David Mendelblatt

Personal information
- Full name: David J. Mendelblatt
- Nationality: American

Sport
- Sport: Sailing
- Event: Sunfish
- College team: Tufts University
- Club: St. Petersburg Yacht Club

Achievements and titles
- World finals: 1985 International Optimist World Championships, team; third place; 2006 (second), 2009 (third), and 2010 (second) in the Sunfish World Championships;
- National finals: 1985 Optimist Pram National Champion; 1988 National Interscholastic High School Sailing Champions, four-person team; 1991 US Sailing Team Racing Champions, team; 1992 collegiate All-American;

= David Mendelblatt =

American yachtsman and ophthalmologist

David J. Mendelblatt is an American yachtsman and ophthalmologist.
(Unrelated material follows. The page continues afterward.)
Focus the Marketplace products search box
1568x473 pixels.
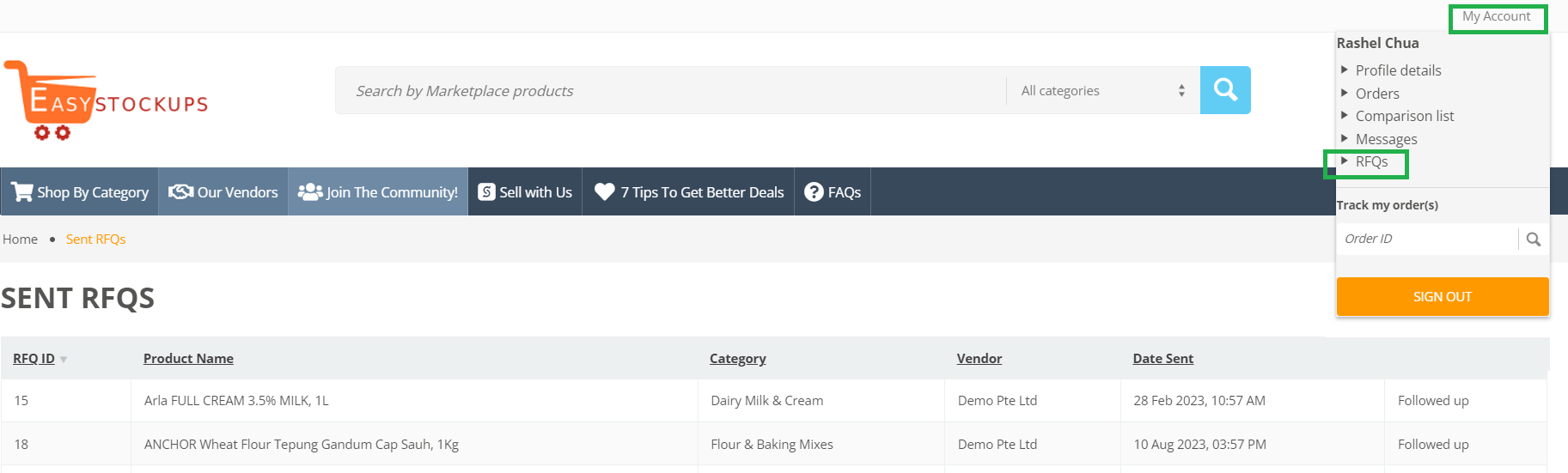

He is a former Optimist Pram National Champion. He came in second in the Sunfish World Championship in 2006, third in 2009, and second again in 2010.

==Personal life==
Mendelblatt is the older brother of Olympic sailor Mark Mendelblatt. He attended Tufts University, where he was an All-American in 1992.

He received his medical degree from the University of South Florida College of Medicine, performed his residency at the University of Texas Southwestern Medical Center, and is an ophthalmologist. His father, Frank, is also an ophthalmologist, and his mother, Kathy, supervises their practice. He lives in St. Petersburg, Florida.

==Sailing career==

===1985–1991: early career===
In 1985, at the age of 15, Mendelblatt was part of a five-person U.S. Optimist dinghy team, along with his brother Mark, that took third place in the 25th International Optimist World Championships in team racing in Finland. It was the best U.S. finish ever in dinghy racing. He also won the Optimist Pram National Championship, over his brother Mark who came in second.

In 1987, Mendelblatt and Caj Flynn won the Bemis Cup, the most prestigious junior sailing race in the US, in Massachusetts. In 1988, Mendelbatt was part of a four-person team from St. Petersburg High School that won the 1988 National Interscholastic High School Sailing Championships, in Annapolis, Maryland. He was a winner of the ISSA's Mallory Trophy, school sailing's oldest trophy.

In 1989, at the age of 19, he teamed with his 16-year-old brother Mark to outrace 21 other entries and win the Laser II North American Championships in Maryland. In 1990, he was honored as first-place skipper in the Laser II North American Championships. In 1991, he was part of the team that won the US Sailing Team Racing Championship, the "George R. Hinman Trophy".

===1995–present: Sunfish===
In 1995, Mendelblatt won the United States Sunfish Midwinters with a near-perfect score, against 88 other boats.

In 2006, he came in second in the Sunfish World Championship. He also won the Florida Southeast Regional title for the third time. In 2006 and 2007, he won the Florida State Sunfish Championship.

In 2009, he came in third in the Sunfish World Championship, in the Bahamas. In 2010, he came in second in the Sunfish World Championship in Italy to Jonathan Martinetti, of Ecuador.